Kediri, gelarfakta.com – Wali Kota Kediri Vinanda Prameswati menghadiri peringatan Isra Mi’raj Nabi Muhammad SAW di Pondok Pesantren Salafiy Terpadu (PPST) Ar-Risalah, Sabtu (17/1/2026). Kegiatan yang berlangsung khidmat tersebut juga diisi Mauidhoh Hasanah oleh KH. Zulfa Mustofa dan diikuti ratusan santri serta pengasuh pondok pesantren.

Dalam sambutannya, Vinanda Prameswati menegaskan bahwa peristiwa Isra Mi’raj mengandung pesan mendalam bagi kehidupan umat Islam, khususnya dalam memperkuat keimanan dan ketakwaan kepada Allah SWT.

“Isra’ Mi’raj merupakan peristiwa yang mengandung pesan mendalam bagi kehidupan umat Islam.
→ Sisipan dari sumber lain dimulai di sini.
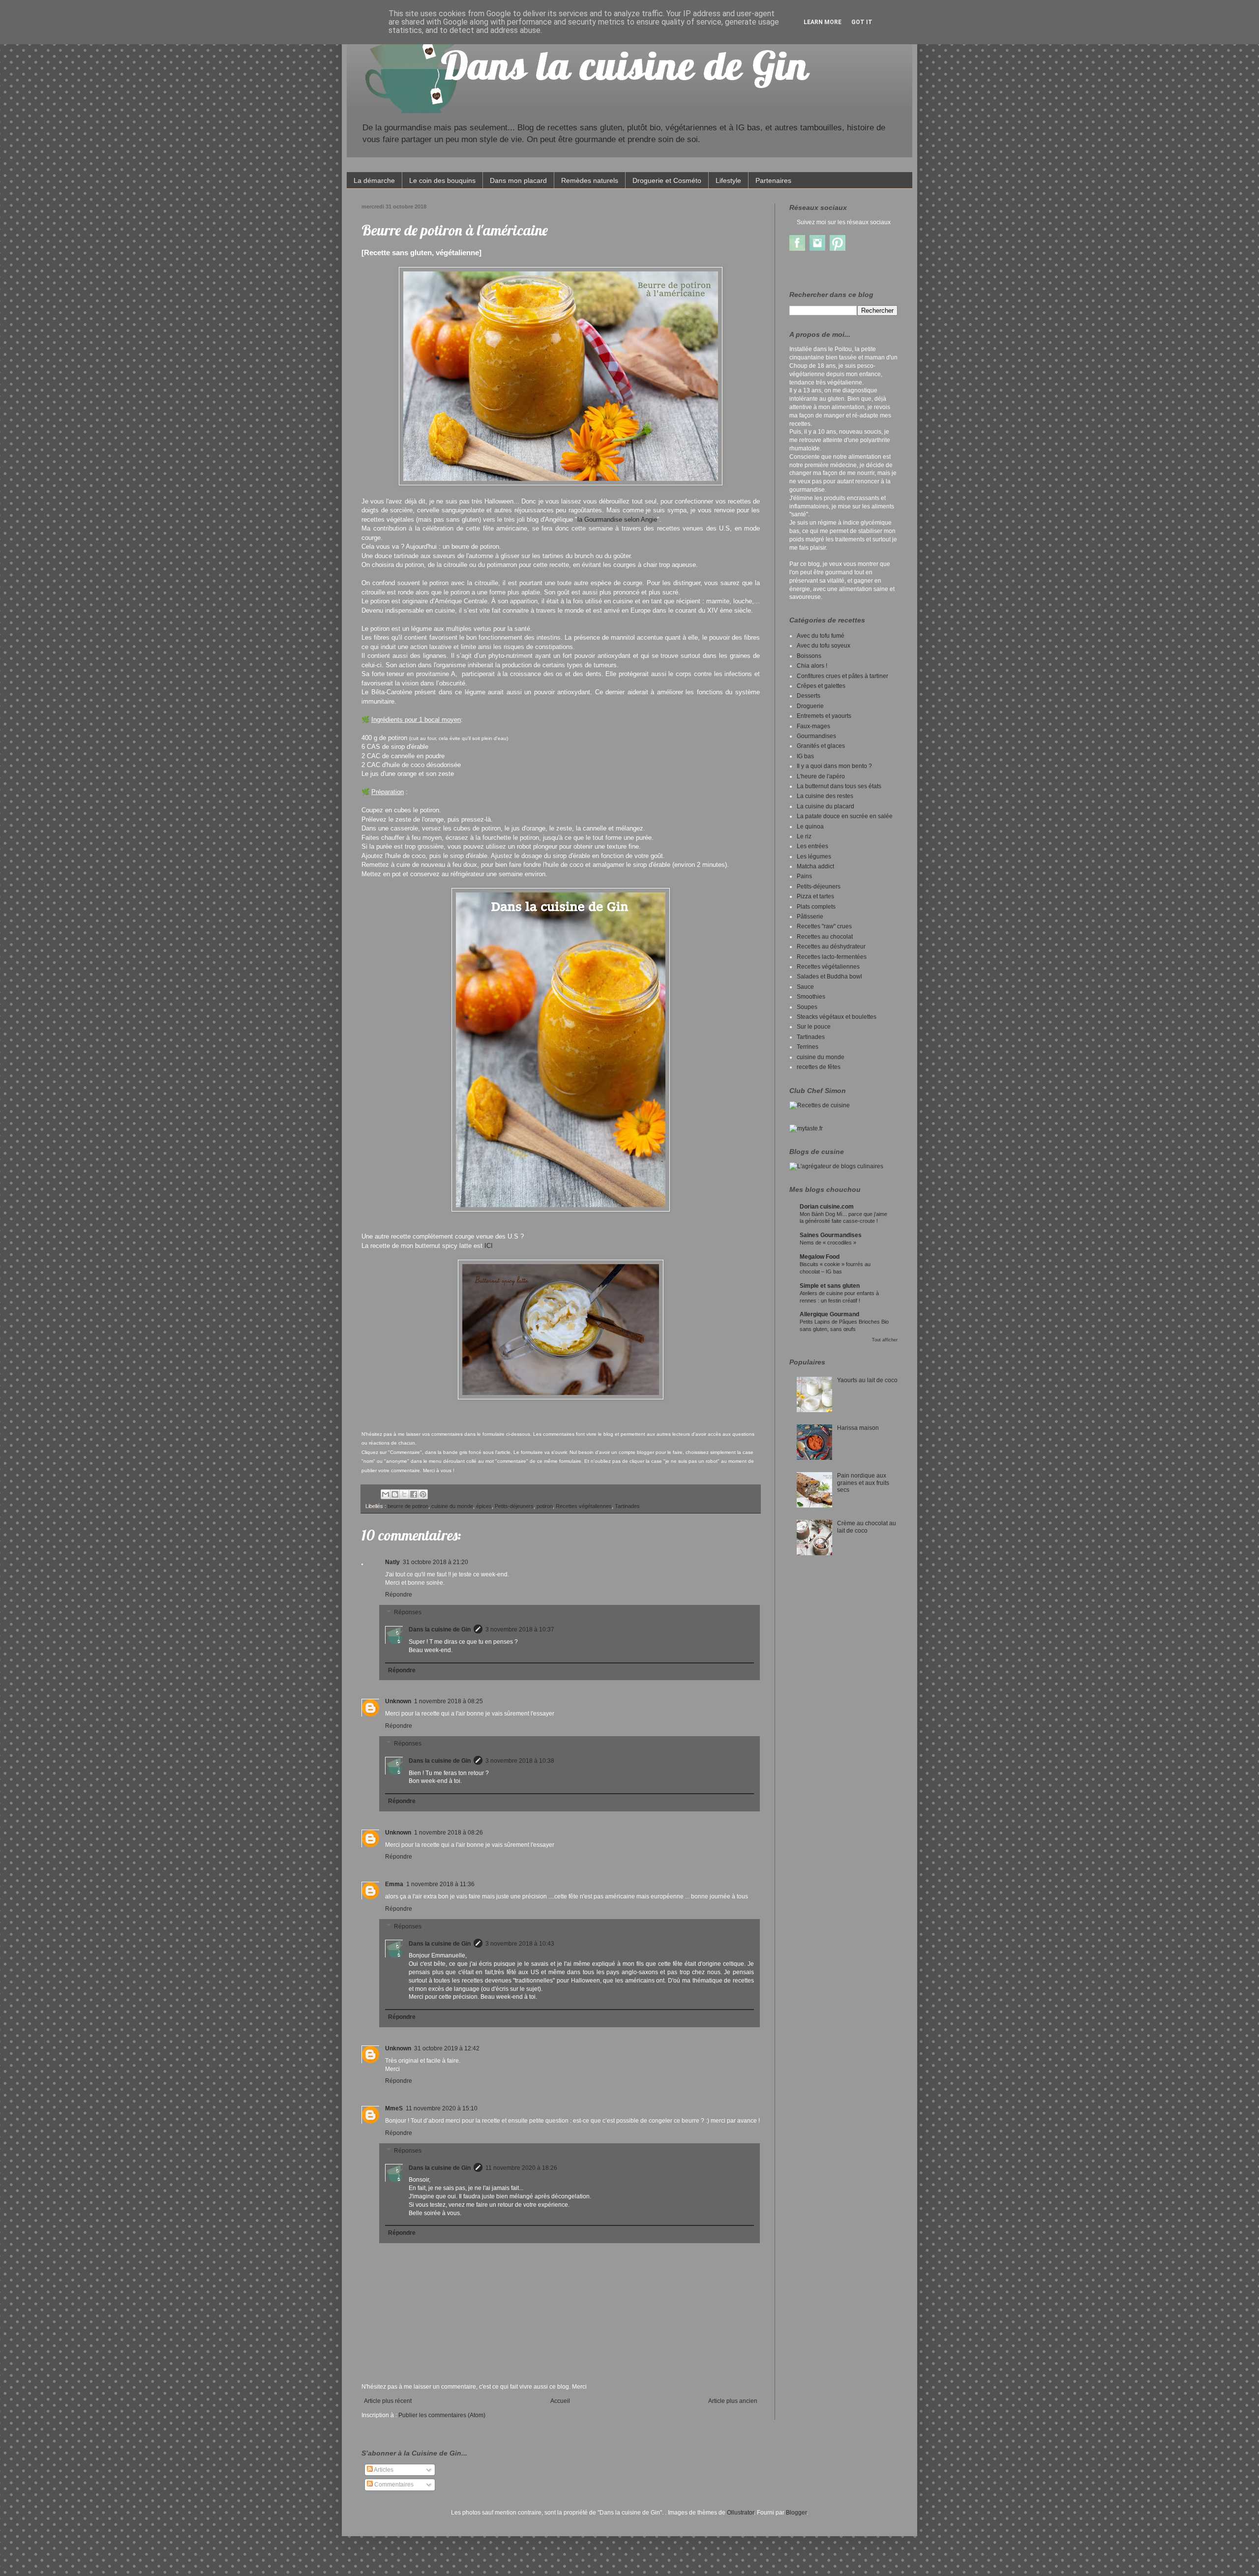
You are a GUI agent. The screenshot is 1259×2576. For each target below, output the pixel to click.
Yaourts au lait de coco (867, 1380)
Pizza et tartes (815, 896)
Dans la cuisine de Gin (440, 1629)
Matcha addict (815, 866)
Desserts (808, 695)
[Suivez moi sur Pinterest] (837, 248)
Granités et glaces (821, 745)
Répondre (398, 1594)
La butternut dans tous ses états (839, 786)
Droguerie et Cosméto (666, 180)
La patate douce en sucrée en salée (845, 816)
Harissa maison (858, 1427)
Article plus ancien (732, 2401)
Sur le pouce (814, 1026)
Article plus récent (388, 2401)
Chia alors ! (812, 665)
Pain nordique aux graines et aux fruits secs (863, 1482)
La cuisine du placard (825, 806)
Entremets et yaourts (824, 715)
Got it (861, 22)
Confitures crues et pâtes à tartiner (842, 676)
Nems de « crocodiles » (828, 1242)
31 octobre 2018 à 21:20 (435, 1562)
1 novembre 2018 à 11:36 (440, 1884)
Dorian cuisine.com (827, 1206)
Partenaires (773, 180)
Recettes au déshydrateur (831, 946)
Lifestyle (728, 180)
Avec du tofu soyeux (823, 645)
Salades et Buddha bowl (829, 976)
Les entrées (812, 846)
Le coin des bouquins (442, 180)
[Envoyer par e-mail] (385, 1494)
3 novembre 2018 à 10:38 (519, 1760)
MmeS (394, 2108)
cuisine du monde (452, 1506)
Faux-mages (813, 726)
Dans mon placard (518, 180)
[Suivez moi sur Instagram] (817, 248)
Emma (394, 1884)
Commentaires (393, 2484)
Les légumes (814, 856)
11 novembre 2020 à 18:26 (521, 2167)
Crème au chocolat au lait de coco (866, 1527)
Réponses (407, 1612)
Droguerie (810, 706)
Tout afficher (885, 1339)
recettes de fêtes (818, 1067)
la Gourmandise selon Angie (617, 519)
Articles (383, 2469)
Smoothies (811, 996)
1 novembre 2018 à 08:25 (448, 1701)
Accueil (560, 2401)
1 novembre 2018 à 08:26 (448, 1832)
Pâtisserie (810, 916)
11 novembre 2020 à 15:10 (442, 2108)
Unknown (398, 1701)
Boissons (809, 655)
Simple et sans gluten (830, 1285)
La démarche (374, 180)
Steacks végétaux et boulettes (836, 1016)
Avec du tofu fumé (820, 635)
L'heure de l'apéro (821, 776)
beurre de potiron (408, 1506)
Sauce (805, 986)
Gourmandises (816, 736)
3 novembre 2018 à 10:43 (519, 1943)
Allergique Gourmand (829, 1314)
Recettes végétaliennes (584, 1506)
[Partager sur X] (404, 1494)
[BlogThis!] (395, 1494)
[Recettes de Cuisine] (819, 1105)
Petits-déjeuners (514, 1506)
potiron (545, 1506)
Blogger (796, 2512)
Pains (804, 876)
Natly (392, 1562)
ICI (488, 1245)
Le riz (804, 836)
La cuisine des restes (825, 796)
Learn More (822, 22)
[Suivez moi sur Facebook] (797, 248)
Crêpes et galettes (821, 685)
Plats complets (816, 906)
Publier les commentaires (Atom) (441, 2415)
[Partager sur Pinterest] (423, 1494)
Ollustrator (740, 2512)
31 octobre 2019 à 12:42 (447, 2048)
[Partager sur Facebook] (414, 1494)
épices (484, 1506)
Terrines (807, 1046)
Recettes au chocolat (825, 936)
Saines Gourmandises (831, 1235)
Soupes (807, 1007)
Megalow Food (819, 1256)
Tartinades (627, 1506)
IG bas (805, 756)
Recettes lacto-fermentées (832, 956)
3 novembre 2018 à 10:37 (519, 1629)
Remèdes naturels (589, 180)
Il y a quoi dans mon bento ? (834, 766)
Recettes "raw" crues (824, 926)
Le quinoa (810, 826)
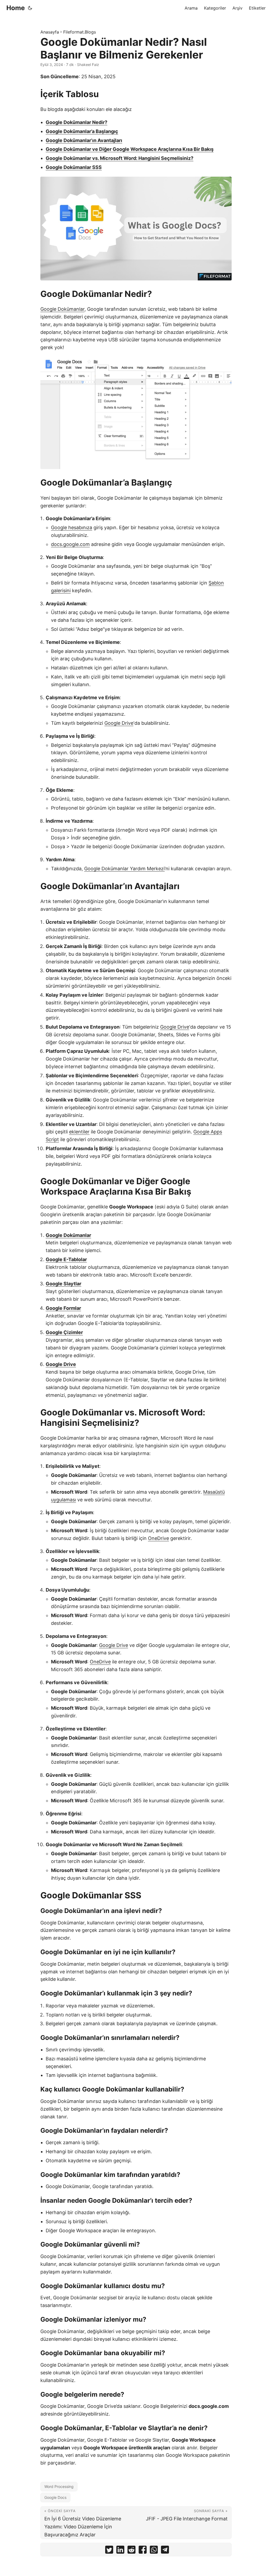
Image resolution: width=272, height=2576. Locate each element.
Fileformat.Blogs (79, 32)
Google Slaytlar (63, 1283)
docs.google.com (70, 544)
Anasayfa (49, 32)
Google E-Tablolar (66, 1259)
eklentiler (79, 1131)
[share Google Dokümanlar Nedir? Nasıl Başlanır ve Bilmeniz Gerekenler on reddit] (131, 2551)
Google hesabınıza (71, 527)
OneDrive (158, 1538)
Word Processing (59, 2486)
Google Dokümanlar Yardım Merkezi (124, 868)
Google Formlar (63, 1308)
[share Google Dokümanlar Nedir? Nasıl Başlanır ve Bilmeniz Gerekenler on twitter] (109, 2551)
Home (15, 8)
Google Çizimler (64, 1332)
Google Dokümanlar (62, 309)
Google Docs (55, 2497)
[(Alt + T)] (30, 8)
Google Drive (118, 723)
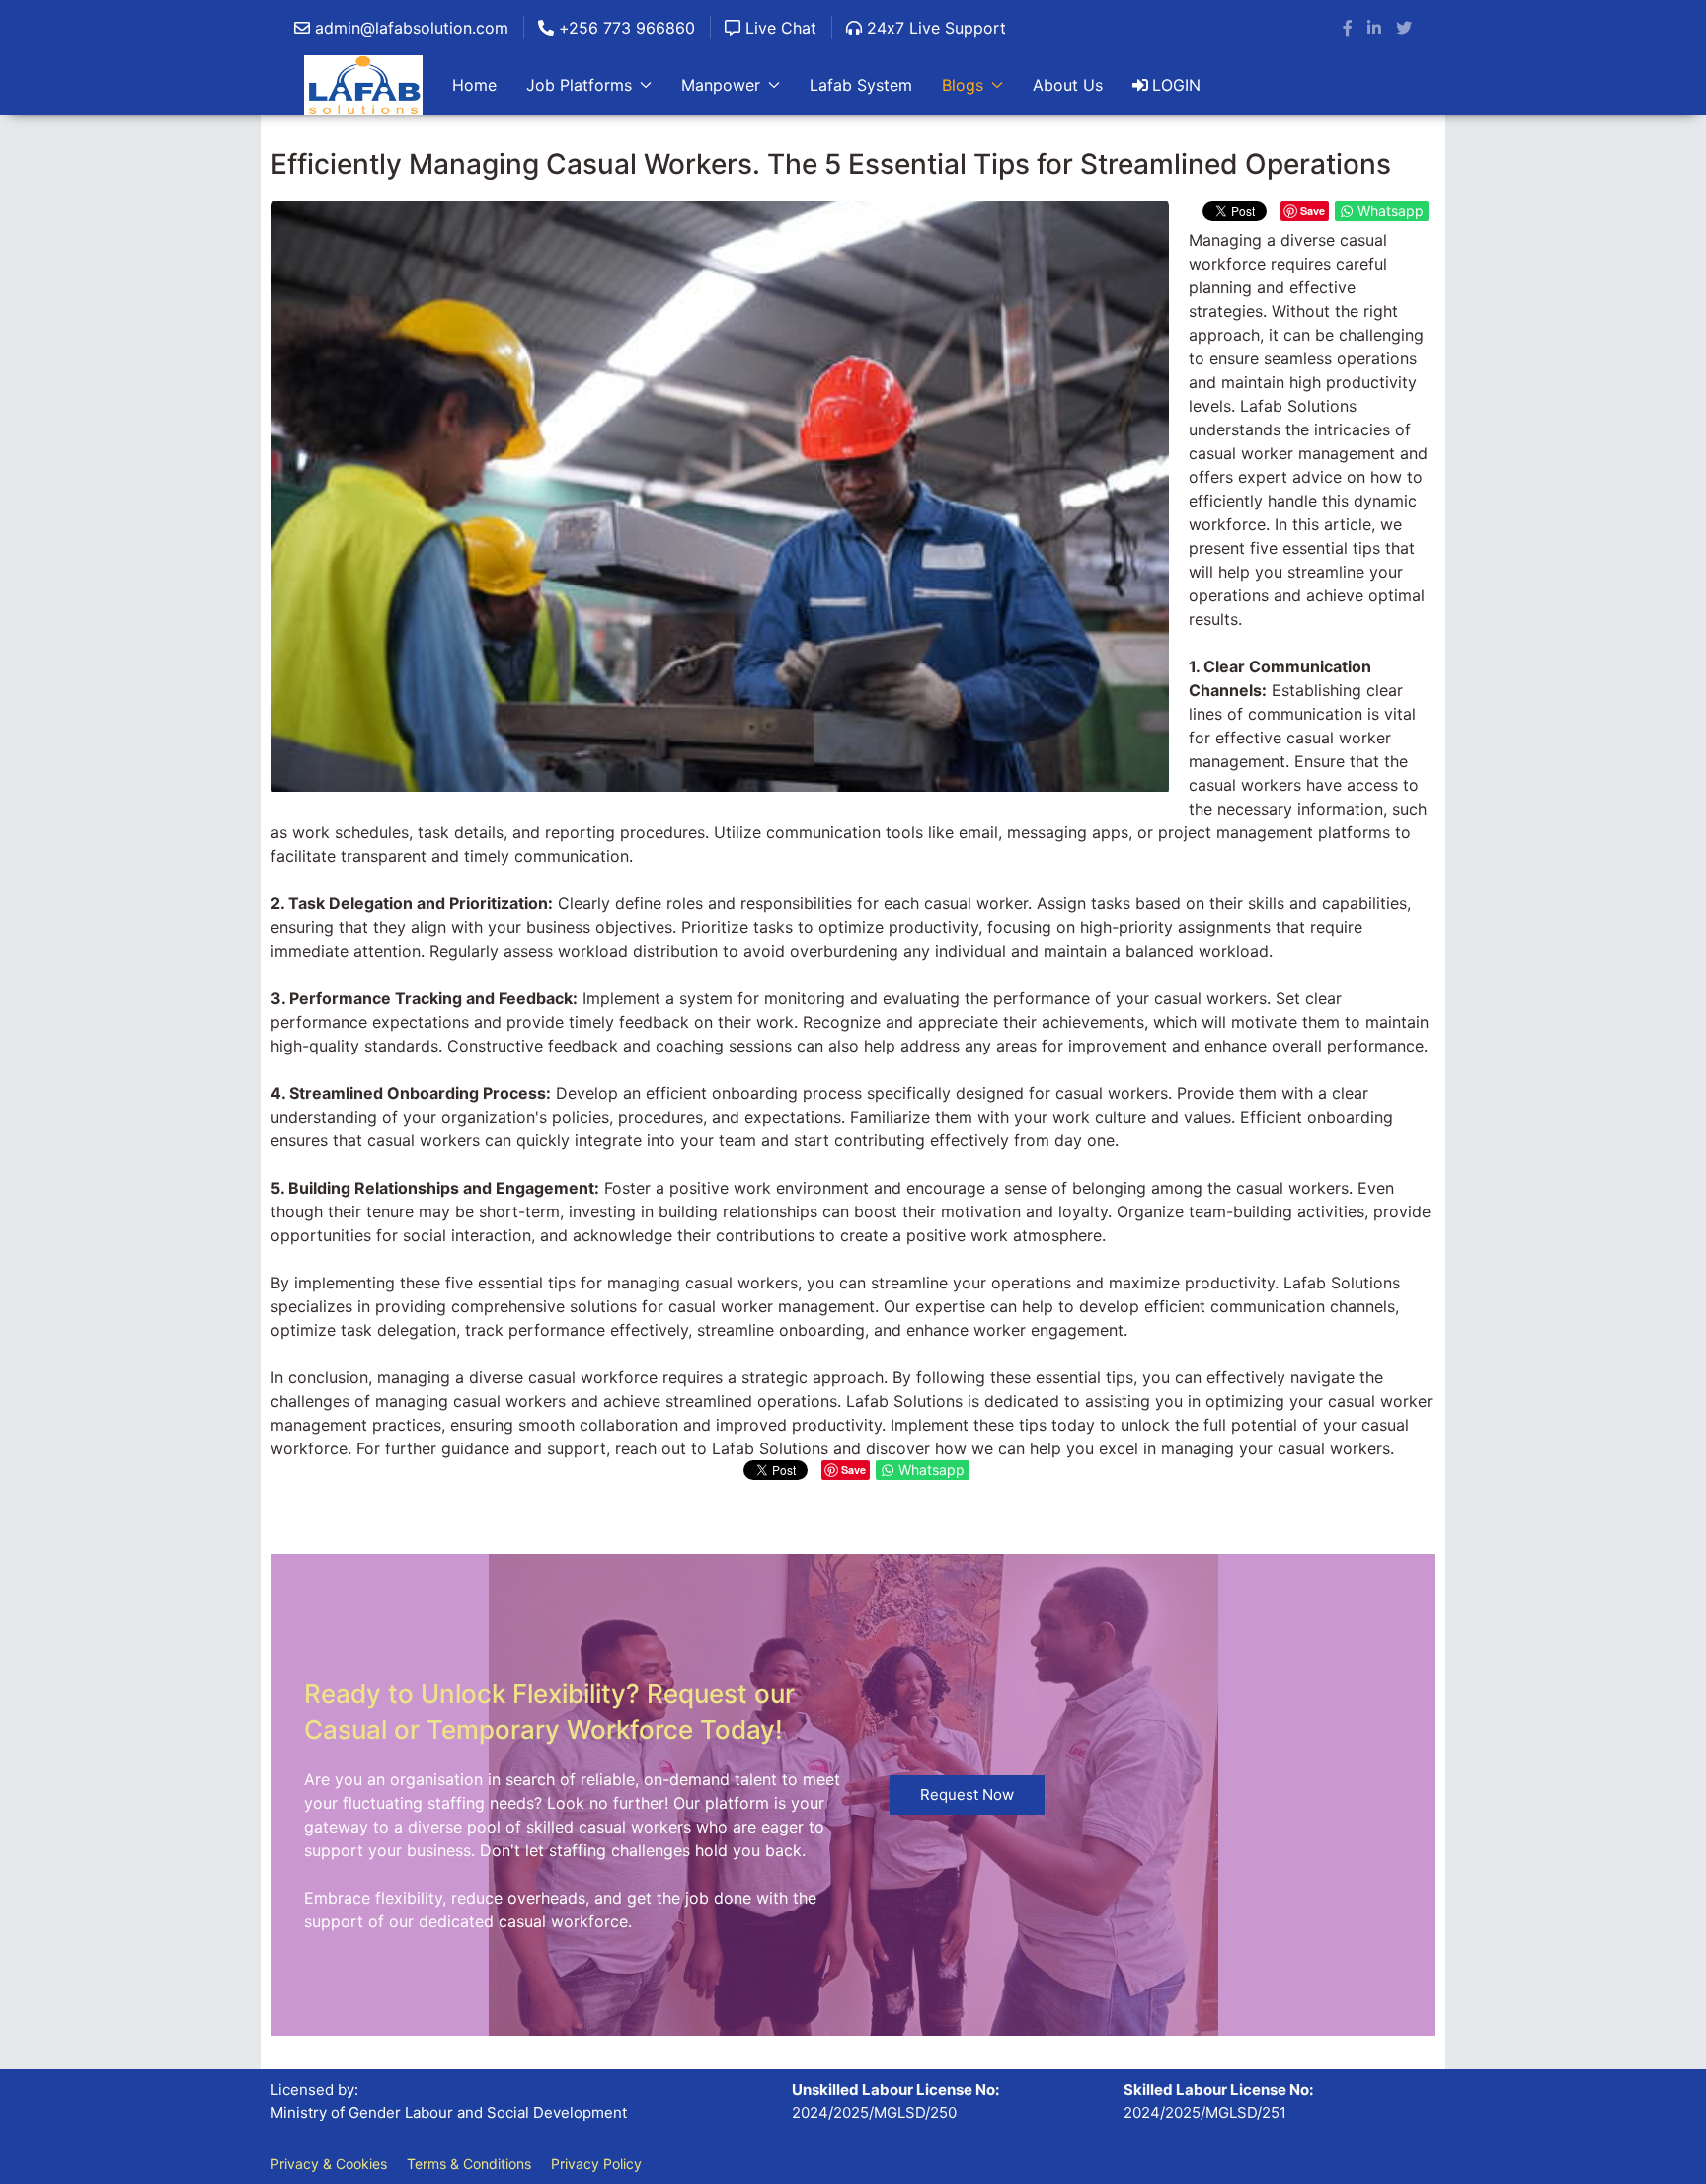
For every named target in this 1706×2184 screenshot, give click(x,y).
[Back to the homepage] (363, 85)
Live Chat (778, 28)
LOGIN (1176, 85)
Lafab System (861, 85)
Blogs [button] (962, 85)
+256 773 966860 (624, 28)
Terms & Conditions (469, 2163)
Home (474, 85)
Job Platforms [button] (579, 85)
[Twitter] (1404, 28)
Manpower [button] (720, 85)
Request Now (967, 1794)
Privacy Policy (596, 2163)
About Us (1068, 85)
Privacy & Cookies (329, 2163)
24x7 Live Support (934, 28)
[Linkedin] (1374, 28)
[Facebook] (1348, 28)
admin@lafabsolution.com (409, 28)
Dari perjalanan Rasulullah SAW menembus batas ruang dan waktu, kita diajarkan bahwa kedekatan dengan Allah adalah sumber kekuatan utama dalam menghadapi berbagai ujian kehidupan,” ujarnya.

Ia menambahkan, Isra Mi’raj juga menghadirkan perintah shalat sebagai tiang agama. Shalat bukan hanya kewajiban, tetapi juga sarana membentuk pribadi yang disiplin, jujur, sabar, dan berakhlak mulia. Nilai-nilai tersebut, menurutnya, menjadi fondasi utama dalam membangun masyarakat yang rukun, damai, dan berkeadaban.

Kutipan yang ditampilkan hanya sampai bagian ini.